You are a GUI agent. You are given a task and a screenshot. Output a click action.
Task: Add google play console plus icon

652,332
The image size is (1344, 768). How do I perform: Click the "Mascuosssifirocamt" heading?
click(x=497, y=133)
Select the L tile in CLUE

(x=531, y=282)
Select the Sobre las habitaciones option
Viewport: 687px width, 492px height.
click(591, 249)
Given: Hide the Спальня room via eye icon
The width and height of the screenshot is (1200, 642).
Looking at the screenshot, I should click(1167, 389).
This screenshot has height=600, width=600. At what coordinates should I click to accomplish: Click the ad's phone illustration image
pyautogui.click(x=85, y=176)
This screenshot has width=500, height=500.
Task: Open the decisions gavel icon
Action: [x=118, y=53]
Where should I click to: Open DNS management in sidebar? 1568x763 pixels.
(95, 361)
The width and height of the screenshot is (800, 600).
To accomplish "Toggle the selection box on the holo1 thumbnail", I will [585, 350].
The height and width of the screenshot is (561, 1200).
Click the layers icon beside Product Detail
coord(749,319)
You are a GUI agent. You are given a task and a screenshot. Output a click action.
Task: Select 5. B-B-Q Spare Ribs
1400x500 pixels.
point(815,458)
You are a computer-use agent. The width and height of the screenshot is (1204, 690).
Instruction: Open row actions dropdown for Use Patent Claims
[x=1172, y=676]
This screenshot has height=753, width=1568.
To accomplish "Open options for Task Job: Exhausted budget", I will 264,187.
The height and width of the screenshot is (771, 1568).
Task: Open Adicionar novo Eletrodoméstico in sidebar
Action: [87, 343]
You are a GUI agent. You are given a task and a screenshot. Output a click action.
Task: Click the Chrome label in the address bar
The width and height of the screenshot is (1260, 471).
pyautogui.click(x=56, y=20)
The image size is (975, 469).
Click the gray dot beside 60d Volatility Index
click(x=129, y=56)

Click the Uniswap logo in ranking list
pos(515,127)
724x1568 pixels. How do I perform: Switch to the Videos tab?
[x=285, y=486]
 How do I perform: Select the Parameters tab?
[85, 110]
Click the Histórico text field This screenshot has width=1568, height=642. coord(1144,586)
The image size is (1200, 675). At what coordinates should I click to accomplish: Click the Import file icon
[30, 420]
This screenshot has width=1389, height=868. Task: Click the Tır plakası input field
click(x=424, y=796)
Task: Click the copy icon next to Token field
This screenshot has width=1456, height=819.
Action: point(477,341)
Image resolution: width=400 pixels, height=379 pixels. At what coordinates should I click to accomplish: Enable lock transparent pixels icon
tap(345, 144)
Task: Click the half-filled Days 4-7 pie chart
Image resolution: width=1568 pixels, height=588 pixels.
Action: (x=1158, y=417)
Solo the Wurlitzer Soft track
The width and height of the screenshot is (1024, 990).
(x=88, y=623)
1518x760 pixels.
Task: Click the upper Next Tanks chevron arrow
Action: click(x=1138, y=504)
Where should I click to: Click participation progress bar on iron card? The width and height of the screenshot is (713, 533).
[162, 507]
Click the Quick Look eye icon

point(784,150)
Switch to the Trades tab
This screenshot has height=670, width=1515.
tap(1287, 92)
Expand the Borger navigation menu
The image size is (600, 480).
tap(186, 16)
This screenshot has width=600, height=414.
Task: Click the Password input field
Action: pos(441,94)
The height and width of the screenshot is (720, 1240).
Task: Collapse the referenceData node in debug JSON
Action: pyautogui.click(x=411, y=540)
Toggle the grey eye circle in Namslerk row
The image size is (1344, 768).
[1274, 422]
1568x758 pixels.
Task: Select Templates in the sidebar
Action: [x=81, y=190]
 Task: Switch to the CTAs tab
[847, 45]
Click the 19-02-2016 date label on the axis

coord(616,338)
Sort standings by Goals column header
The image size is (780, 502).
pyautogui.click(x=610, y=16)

◆ WORK TO BE COMPLETED: Output exactly the lines of the material above from the one containing "Where should I click to: Click" up to and including the one containing "Expand the Borger navigation menu".

◆ RESULT BELOW:
Where should I click to: Click participation progress bar on iron card? The width and height of the screenshot is (713, 533).
[162, 507]
Click the Quick Look eye icon

point(784,150)
Switch to the Trades tab
This screenshot has height=670, width=1515.
tap(1287, 92)
Expand the Borger navigation menu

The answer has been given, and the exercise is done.